Aminoacyl-tRNA quality control is required for efficient activation of the TOR pathway regulator Gln3p

Abstract

The aminoacylation status of the cellular tRNA pool regulates both general amino acid control (GAAC) and target of rapamycin (TOR) stress response pathways in yeast. Consequently, fidelity of translation at the level of aminoacyl-tRNA synthesis plays a central role in determining accuracy and sensitivity of stress responses. To investigate effects of translational quality control (QC) on cell physiology under stress conditions, phenotypic microarray analyses were used to identify changes in QC deficient cells.
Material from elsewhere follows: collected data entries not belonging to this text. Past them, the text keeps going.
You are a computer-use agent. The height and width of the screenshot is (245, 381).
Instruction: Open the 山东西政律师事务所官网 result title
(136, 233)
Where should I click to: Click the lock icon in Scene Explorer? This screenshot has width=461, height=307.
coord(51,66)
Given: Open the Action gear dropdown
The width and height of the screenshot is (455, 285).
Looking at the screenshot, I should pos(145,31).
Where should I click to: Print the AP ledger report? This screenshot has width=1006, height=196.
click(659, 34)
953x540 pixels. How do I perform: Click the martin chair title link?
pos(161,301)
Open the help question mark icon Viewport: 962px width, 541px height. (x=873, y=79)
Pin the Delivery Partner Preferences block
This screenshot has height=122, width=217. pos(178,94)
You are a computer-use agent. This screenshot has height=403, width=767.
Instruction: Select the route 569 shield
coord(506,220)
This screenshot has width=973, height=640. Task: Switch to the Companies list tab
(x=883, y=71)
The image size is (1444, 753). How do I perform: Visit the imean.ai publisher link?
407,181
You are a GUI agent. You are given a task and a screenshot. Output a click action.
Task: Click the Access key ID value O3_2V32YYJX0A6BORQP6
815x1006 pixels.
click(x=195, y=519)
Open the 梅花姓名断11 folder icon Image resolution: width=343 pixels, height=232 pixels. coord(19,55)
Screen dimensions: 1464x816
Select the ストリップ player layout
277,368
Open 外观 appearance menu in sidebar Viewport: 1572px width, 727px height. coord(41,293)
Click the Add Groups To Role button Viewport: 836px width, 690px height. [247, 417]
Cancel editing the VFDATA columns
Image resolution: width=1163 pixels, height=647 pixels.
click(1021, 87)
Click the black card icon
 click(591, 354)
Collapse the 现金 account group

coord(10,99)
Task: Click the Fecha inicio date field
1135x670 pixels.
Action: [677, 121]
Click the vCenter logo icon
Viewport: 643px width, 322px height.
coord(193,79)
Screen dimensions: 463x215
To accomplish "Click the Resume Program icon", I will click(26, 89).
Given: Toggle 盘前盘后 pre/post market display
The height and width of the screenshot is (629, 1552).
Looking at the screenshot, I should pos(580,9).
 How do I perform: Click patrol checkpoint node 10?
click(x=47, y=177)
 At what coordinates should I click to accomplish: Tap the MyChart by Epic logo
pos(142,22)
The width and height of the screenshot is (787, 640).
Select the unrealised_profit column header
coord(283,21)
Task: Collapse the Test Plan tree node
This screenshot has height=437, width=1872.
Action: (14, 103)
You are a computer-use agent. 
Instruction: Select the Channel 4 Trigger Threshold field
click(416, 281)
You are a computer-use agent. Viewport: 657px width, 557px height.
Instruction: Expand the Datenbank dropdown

Nitrogen source growth assays showed QC deficient yeast grew differently compared to WT. The QC deficient strain was more tolerant to caffeine treatment than wild type through altered interactions with the TOR and GAAC pathways. Increased caffeine tolerance of the QC deficient strain was consistent with the observation that the activity of Gln3p, a transcription factor controlled by the TOR pathway, is decreased in the QC deficient strain compared to WT. GCN4 translation, which is typically repressed in the absence of nutritional stress, was enhanced in the QC deficient strain through TOR inhibition. QC did not impact cell cycle regulation; however, the chronological lifespan of QC deficient yeast strains decreased compared to wild type, likely due to translational errors and alteration of the TOR-associated regulon. These findings support the idea that changes in translational fidelity provide a mechanism of cellular adaptation by modulating TOR activity. This, in turn, supports a central role for aminoacyl-tRNA synthesis QC in the integrated stress response by maintaining the proper aa-tRNA pools necessary to coordinate the GAAC and TOR.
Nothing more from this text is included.